Whether policies that direct renewable power away from the grid benefit hydrogen producers by making that power more available to them depends on the provincial-level strategies for the fuel, which vary, Shen said. But the emergence of overseas buyers willing to pay more for steel made with green hydrogen could drive the market, she said.
Starting next year, the European Union, of which Italy is a founding member, is set to fully implement its Carbon Border Adjustment Mechanism. The carbon tariff essentially levies an extra cost on imports made with more planet-heating pollution. That means China’s coal-fired steel is about to become less competitive. While China could ramp up scrap-based EAF steel, Shen said the quality of that product tends to be very low, making it unappealing for export. The Italy deal, according to the Boston Consulting Group, shows the levies are creating a market for truly green material.
“This development holds significant implications,” Nicole Voigt, the Boston Consulting Group’s global lead of metals, told Canary Media. “China’s commitment clearly highlights its intent to seize commercial opportunities in the green steel market, especially in Europe.”

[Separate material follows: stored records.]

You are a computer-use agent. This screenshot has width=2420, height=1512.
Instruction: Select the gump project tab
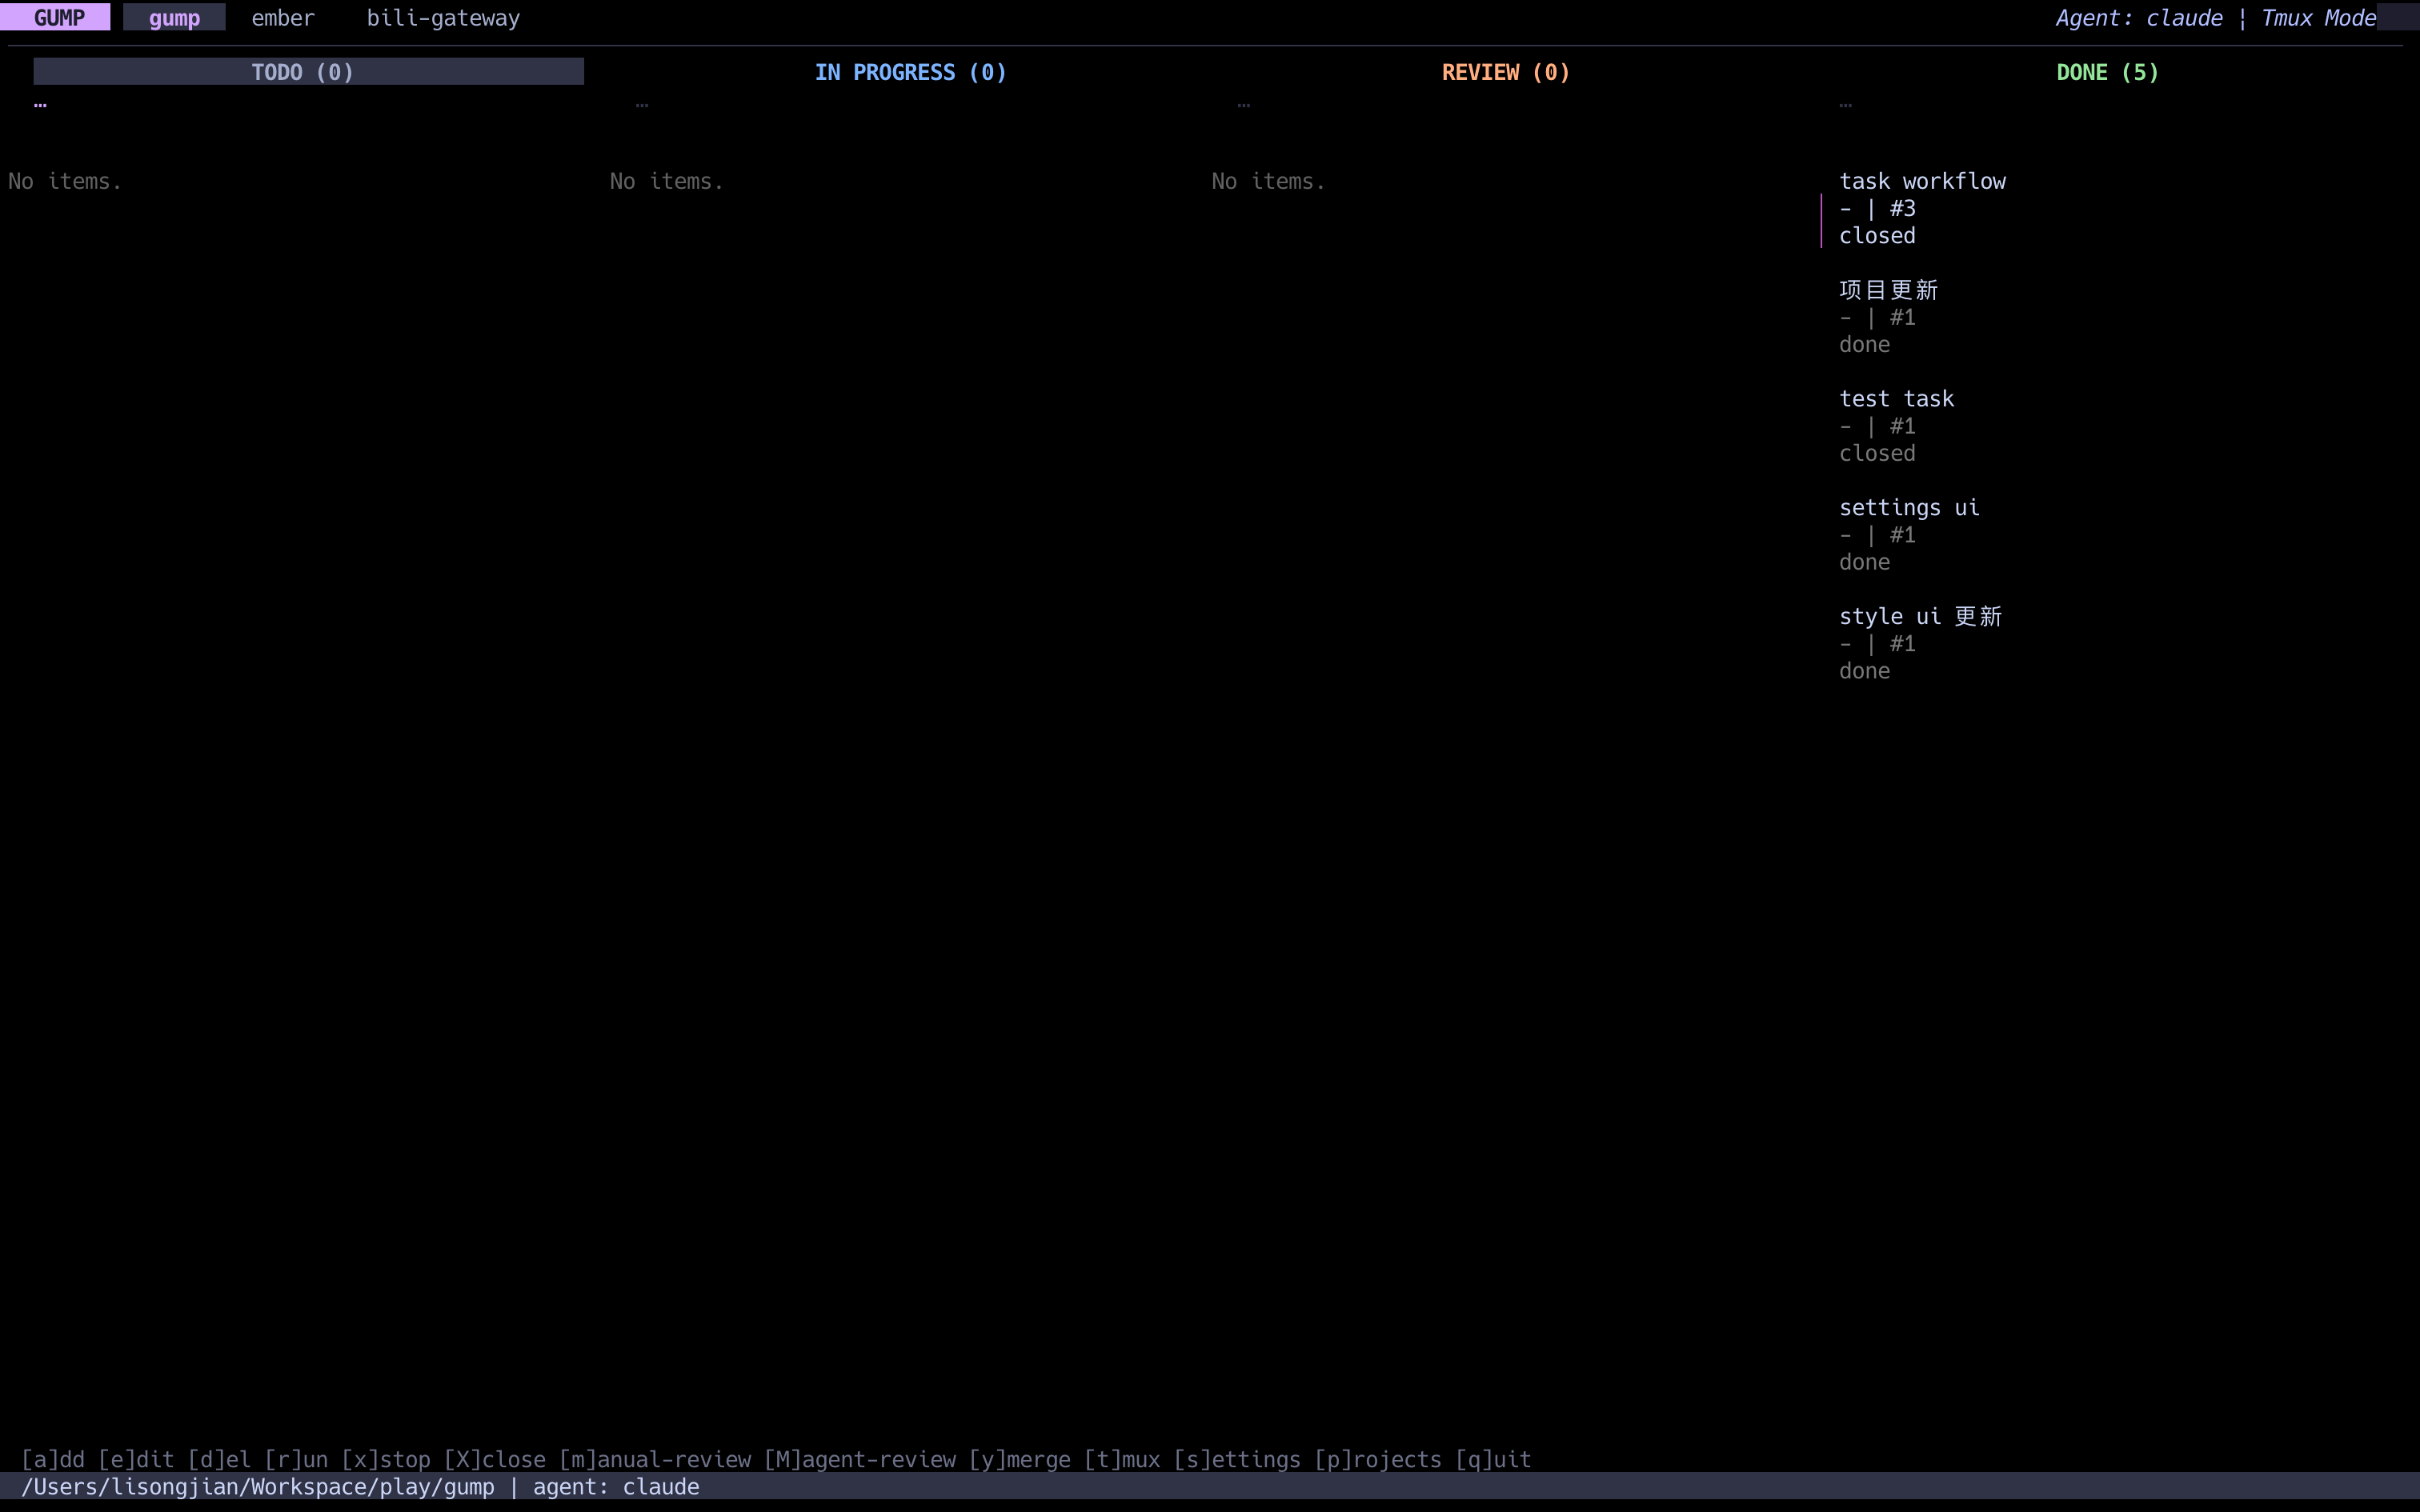(x=174, y=18)
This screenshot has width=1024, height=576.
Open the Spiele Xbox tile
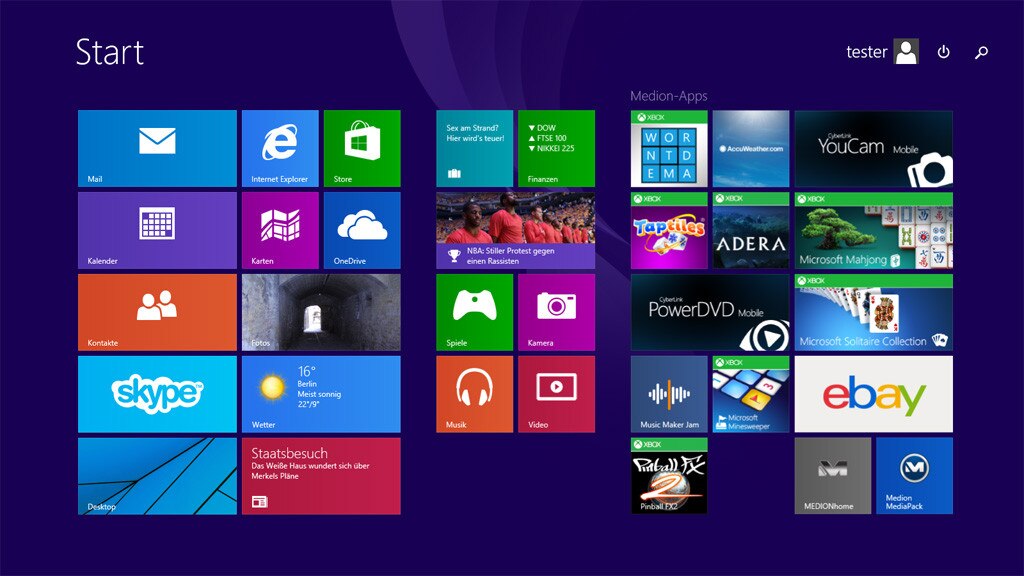coord(474,312)
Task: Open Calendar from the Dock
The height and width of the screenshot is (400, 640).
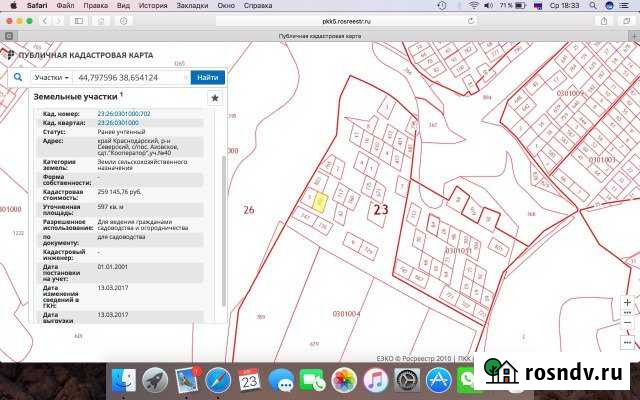Action: pos(249,380)
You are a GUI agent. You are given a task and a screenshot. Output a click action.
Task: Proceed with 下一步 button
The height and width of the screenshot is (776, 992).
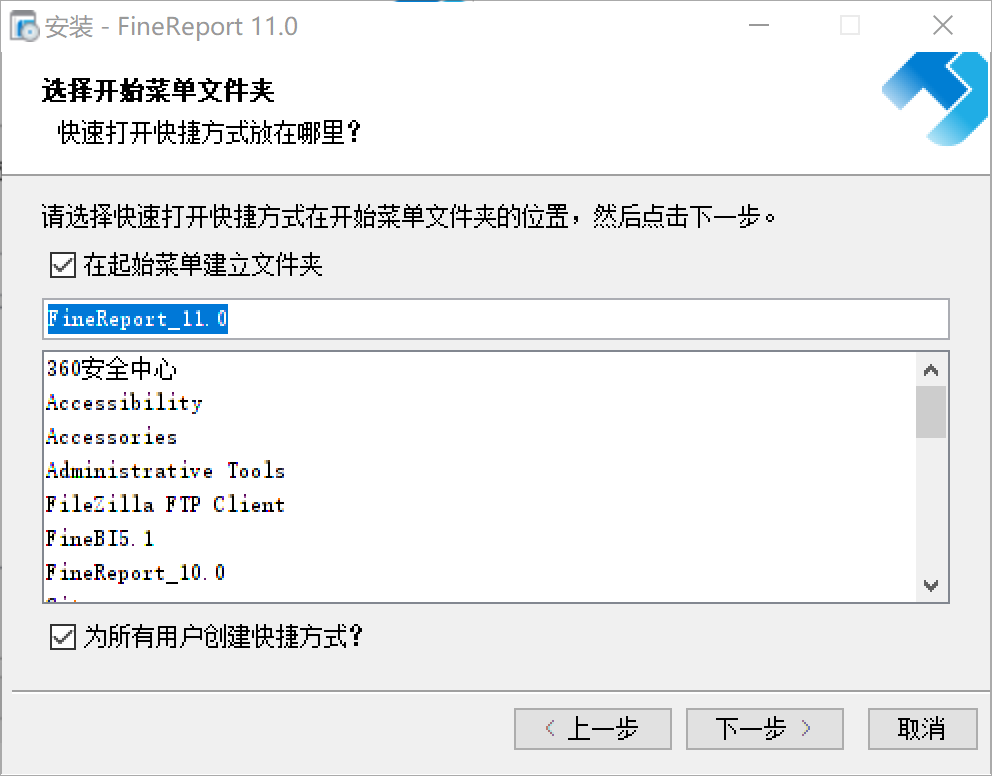pos(764,729)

It’ll take time for the cost to come down. But China “overall has a long-term direction for carbon neutrality,” Shen said. “This gives companies and investors confidence and certainty to invest into newer technologies.”
Under the previous administration, the U.S. pumped billions of dollars into green hydrogen and clean industrial projects, and made tax credits for renewables available into the 2030s. Even then, America hardly employed all the policy mechanisms at play in China. The federal clean-industry program where Mulholland worked supported a few dozen projects, almost all of which saw their funding yanked away by the Trump administration this spring. Last year alone, China had nearly twice the number of low-carbon industrial demonstration projects. This year, Beijing funded a second set of more than 100 new projects.
“The investment into these new technologies will need a long, stable policy environment,” Shen said. “Long-term, the political goal is there here in China.”
A correction was made on Aug. 18, 2025: A previous version of this story incorrectly stated that basic oxygen furnaces directly burn coal.